Mendoza in Hollywood (Company) Page 5
As we entered the plain below the foothills, the land opened out more and changed: low green hills gently rolling as far as the eye could see, dotted with oak trees and starred everywhere with golden poppies. Here and there wandered herds of longhorn cattle, grazing and growing fat.
“See those guys?” Einar’s voice was sober. “This is their last hurrah. Nobody knows it yet, of course, but this drought will pretty much wipe them out. And when they go, the old Mexican gentry go too; they’ll lose their revenue, get into debt to the Yankees, and sell off their estates. Boom, whole way of life gone. The Yankees will run cattle after the drought, but not these longhorns: they’ll bring in their own stock, Jerseys and Holsteins—Eurocows. All kinds of useful genetic traits scheduled to disappear from the bovine gene pool when these longhorns nearly go extinct. It’ll be a bitch collecting specimens—expensive, too—but I really should get started on it.”

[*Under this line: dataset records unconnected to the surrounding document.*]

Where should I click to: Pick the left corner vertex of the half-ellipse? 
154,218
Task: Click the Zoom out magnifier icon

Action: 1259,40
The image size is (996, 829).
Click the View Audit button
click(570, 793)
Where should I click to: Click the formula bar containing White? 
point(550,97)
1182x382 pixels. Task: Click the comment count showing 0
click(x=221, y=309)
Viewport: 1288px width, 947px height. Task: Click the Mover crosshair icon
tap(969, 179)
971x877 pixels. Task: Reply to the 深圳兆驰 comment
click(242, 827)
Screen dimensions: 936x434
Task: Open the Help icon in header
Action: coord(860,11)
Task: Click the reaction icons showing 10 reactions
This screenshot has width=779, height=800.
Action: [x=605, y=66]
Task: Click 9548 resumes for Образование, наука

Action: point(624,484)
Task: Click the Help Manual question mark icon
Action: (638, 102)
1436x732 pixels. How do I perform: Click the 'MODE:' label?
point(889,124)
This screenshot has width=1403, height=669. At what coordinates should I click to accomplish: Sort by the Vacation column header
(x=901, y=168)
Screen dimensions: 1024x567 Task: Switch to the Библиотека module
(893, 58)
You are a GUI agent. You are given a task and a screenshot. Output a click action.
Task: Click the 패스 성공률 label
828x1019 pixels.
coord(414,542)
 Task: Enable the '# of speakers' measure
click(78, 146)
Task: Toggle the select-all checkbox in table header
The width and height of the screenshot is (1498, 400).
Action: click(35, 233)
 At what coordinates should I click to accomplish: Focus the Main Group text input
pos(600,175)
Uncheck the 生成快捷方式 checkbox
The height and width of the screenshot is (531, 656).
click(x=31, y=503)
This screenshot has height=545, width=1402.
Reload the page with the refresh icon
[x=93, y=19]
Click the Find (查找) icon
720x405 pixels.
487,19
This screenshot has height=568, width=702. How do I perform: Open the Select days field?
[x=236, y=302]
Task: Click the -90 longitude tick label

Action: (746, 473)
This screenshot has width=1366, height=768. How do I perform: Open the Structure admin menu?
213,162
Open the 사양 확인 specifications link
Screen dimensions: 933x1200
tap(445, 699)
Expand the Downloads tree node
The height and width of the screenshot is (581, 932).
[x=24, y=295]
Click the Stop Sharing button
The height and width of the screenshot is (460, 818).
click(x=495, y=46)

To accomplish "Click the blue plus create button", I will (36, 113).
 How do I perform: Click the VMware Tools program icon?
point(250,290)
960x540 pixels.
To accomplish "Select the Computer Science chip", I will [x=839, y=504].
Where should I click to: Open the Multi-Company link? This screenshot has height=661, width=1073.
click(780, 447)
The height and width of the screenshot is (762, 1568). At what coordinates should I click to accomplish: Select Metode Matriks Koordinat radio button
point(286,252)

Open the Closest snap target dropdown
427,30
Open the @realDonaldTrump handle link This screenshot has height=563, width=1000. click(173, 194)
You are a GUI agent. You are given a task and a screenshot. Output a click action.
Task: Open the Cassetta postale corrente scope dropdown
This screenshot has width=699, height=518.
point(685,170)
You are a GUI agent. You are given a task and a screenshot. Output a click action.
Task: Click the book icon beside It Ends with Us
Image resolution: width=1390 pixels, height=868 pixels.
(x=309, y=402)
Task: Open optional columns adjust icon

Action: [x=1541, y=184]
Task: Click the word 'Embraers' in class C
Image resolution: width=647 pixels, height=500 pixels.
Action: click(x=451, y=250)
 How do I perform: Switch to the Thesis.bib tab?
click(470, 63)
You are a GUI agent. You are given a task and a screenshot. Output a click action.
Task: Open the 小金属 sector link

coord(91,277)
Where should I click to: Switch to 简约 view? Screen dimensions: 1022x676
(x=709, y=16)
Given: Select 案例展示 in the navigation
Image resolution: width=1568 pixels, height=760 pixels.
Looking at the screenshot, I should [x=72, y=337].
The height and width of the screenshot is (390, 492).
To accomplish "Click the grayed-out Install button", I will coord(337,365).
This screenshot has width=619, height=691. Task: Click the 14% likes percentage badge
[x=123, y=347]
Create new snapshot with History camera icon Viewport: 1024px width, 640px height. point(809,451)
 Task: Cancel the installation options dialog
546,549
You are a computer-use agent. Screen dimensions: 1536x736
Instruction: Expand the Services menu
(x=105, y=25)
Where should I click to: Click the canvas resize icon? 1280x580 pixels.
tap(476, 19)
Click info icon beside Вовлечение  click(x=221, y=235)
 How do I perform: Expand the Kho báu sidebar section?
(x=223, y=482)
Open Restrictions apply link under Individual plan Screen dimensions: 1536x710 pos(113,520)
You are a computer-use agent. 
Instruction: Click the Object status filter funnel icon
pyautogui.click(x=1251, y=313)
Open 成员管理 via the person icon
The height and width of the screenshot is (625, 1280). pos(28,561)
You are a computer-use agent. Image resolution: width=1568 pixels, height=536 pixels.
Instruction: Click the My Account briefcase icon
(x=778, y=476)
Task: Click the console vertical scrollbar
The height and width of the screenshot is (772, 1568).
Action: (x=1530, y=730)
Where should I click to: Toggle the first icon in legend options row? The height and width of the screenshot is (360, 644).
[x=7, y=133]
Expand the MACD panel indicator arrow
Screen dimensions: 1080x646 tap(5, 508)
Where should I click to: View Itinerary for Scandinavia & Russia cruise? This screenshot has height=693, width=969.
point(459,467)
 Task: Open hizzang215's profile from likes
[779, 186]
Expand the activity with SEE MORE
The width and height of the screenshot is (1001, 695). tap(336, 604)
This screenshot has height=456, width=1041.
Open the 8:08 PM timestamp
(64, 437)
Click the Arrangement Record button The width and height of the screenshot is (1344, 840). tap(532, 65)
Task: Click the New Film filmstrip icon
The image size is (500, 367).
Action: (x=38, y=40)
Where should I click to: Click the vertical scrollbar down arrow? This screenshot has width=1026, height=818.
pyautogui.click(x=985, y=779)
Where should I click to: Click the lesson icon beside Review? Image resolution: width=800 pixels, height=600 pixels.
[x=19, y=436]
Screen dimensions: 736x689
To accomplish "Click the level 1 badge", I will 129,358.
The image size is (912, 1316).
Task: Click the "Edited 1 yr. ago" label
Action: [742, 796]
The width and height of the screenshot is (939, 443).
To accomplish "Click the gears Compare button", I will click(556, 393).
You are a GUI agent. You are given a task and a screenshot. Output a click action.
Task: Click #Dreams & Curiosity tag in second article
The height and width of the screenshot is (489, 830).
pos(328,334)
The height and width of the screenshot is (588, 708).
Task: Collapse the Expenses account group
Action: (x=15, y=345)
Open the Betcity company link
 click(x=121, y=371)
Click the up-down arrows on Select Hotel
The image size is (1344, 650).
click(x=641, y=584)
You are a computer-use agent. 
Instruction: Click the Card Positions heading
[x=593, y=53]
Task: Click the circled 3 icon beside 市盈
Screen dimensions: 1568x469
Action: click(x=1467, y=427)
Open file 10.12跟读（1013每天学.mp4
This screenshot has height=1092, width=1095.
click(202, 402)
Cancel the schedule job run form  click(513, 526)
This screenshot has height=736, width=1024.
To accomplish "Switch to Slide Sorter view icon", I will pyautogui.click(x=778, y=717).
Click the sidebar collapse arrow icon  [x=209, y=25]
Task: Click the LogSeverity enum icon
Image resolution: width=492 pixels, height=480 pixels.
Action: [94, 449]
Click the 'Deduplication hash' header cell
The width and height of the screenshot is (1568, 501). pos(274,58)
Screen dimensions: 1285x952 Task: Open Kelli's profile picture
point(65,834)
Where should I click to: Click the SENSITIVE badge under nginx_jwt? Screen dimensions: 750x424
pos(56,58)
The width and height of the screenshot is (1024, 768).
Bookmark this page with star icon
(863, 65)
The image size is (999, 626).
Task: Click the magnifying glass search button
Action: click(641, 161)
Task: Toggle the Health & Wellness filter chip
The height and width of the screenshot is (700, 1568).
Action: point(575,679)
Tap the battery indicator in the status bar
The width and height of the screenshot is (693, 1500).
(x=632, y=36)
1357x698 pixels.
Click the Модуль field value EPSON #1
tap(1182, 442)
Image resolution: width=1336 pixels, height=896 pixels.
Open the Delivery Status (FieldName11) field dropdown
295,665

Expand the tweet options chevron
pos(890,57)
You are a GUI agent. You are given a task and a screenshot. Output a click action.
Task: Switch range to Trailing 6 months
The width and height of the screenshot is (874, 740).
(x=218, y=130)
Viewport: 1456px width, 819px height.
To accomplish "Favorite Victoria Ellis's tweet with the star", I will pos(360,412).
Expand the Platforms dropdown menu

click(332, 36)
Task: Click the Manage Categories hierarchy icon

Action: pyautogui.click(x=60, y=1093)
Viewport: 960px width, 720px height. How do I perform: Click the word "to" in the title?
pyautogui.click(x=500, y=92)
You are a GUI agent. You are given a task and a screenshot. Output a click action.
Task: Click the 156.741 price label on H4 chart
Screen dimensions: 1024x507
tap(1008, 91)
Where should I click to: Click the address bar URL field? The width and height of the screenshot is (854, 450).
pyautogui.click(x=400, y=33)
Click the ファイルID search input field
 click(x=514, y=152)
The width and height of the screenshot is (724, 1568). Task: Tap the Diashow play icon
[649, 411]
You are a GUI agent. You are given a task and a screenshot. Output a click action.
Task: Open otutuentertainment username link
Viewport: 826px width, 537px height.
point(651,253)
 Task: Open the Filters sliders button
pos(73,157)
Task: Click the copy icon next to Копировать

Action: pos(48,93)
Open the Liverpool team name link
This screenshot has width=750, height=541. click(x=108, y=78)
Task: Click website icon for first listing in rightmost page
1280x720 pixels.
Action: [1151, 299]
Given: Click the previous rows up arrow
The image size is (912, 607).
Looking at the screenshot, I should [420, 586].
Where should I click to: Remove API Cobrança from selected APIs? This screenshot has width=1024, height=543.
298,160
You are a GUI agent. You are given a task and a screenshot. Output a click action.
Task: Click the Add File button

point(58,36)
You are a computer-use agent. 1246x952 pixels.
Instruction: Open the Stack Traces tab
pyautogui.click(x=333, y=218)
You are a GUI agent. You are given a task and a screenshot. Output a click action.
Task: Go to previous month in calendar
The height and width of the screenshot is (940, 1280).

“Why expensive?” Imarte asked. “I should imagine the rancheros will be desperate to sell, once the drought is in progress.”
“Yeah, but by then the specimens will be weak and stressed out. The Company wants healthy, happy cows.” Einar shook his head.
I sat up and stared at the gentle landscape, so pastoral, such an idyll. Cracked earth and skeletons soon, to be followed by another Eden, this time of prosperous little Yankee orange groves, to be followed by a gray wasteland of diesel exhaust, concrete, and steel. Paradise and hell, boom and bust, together forever in Los Angeles. I shivered and wished I was back in Big Sur.
We followed the Hollywood Freeway route all the way into the city, creaked gradually uphill, and paused at the top of a long low ridge. Einar pointed at the vista below us, a wide gesture taking in the whole horizon. “There you go, Mendoza. The original wretched hive of villainy and scum.”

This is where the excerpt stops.